§ Action item
Every line of the entries that holds the word "dropdown" is to be copied.

Segment Start: Given data

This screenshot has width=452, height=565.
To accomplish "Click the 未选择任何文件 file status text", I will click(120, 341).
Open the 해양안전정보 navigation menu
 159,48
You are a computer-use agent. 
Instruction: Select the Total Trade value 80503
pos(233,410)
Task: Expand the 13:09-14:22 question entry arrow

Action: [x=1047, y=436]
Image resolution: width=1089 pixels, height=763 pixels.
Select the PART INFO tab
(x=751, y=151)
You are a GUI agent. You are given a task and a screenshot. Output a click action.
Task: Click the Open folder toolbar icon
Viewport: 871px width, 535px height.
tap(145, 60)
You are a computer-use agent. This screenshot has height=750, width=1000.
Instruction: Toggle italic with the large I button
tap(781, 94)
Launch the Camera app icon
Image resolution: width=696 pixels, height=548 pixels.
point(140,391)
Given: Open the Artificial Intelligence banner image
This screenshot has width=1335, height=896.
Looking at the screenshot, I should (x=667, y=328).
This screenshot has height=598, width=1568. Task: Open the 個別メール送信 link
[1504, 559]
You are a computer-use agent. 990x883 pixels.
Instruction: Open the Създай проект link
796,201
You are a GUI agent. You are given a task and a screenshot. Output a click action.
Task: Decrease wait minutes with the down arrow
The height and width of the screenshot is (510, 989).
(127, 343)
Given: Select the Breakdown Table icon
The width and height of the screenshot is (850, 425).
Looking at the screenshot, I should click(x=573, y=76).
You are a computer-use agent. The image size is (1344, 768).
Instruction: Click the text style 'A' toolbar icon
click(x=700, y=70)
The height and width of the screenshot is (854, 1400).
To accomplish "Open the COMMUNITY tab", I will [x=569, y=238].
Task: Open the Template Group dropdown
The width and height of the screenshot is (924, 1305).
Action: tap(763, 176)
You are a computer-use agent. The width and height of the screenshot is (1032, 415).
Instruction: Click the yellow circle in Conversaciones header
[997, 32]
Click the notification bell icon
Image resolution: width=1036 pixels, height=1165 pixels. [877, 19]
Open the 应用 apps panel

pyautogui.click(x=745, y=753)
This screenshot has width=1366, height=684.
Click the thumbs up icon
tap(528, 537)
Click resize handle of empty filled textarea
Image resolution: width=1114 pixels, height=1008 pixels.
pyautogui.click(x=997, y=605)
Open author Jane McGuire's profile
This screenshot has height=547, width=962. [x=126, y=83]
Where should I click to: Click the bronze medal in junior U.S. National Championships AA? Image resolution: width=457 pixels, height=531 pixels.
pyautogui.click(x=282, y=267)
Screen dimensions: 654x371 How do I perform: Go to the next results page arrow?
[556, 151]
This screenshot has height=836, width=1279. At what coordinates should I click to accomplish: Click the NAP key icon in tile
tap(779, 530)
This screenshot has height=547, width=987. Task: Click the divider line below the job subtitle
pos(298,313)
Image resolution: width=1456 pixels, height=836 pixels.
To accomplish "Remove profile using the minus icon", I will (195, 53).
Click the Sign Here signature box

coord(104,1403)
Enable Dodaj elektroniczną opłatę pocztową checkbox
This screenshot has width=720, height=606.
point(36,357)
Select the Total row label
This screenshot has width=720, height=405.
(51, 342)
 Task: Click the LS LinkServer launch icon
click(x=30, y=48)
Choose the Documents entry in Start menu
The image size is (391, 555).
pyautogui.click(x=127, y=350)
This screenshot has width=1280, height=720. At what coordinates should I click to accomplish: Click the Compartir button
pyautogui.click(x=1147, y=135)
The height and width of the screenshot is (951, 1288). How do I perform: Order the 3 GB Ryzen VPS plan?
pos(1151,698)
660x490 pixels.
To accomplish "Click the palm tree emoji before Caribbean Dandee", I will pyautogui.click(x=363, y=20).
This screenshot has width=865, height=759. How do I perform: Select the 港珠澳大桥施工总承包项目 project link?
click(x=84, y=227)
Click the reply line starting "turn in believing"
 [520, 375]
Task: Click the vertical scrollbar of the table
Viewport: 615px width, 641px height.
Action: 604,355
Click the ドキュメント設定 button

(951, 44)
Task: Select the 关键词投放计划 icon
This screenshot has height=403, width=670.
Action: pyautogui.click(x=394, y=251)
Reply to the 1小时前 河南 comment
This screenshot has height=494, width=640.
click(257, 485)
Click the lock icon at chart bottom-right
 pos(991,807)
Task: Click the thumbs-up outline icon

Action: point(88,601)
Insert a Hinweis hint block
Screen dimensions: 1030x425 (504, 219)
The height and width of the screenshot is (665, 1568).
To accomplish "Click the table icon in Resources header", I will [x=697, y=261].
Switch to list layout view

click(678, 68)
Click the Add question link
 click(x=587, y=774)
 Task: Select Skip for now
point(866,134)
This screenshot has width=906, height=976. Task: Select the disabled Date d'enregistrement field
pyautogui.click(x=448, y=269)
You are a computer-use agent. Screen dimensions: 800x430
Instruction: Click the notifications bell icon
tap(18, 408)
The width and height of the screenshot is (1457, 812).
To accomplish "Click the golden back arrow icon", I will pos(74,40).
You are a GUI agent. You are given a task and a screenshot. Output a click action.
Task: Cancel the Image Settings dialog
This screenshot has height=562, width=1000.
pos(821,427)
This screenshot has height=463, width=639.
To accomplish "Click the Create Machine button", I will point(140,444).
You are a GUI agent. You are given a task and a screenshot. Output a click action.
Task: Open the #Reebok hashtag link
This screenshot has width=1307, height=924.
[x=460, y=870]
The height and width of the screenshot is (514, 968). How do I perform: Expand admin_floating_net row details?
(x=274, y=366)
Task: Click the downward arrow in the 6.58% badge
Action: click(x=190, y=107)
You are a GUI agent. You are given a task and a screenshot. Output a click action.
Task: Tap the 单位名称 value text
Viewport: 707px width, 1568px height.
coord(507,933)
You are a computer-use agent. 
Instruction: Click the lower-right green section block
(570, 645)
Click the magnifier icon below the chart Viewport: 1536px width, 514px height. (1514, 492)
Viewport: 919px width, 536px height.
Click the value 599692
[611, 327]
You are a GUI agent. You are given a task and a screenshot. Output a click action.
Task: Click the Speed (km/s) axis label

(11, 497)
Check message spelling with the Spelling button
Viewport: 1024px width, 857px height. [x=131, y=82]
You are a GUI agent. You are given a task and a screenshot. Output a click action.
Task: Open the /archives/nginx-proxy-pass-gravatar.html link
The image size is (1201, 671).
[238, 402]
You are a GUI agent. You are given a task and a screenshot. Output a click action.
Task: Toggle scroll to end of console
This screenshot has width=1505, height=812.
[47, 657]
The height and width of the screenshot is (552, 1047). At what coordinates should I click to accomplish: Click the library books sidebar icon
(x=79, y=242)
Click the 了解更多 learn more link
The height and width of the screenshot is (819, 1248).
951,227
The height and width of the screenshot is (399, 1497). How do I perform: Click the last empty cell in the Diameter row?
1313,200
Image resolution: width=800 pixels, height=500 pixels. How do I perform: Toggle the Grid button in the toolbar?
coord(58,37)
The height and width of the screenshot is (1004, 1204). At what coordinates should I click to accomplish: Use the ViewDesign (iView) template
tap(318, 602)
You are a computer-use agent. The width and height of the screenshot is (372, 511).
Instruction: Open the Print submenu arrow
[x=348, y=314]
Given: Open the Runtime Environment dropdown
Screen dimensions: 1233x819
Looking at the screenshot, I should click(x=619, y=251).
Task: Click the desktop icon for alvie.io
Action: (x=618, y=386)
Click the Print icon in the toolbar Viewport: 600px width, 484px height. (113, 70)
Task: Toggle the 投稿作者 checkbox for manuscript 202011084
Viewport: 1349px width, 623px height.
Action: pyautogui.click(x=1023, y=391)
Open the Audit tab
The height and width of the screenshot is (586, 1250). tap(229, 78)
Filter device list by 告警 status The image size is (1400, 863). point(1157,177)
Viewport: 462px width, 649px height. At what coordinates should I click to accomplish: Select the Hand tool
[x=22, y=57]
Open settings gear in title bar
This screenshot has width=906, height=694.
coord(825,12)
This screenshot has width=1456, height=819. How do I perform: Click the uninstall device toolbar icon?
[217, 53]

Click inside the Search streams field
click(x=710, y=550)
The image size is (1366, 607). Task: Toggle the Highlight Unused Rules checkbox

Segment End: Given data

§ Exercise response
Task: Open the Template Group dropdown
Given: Open the Runtime Environment dropdown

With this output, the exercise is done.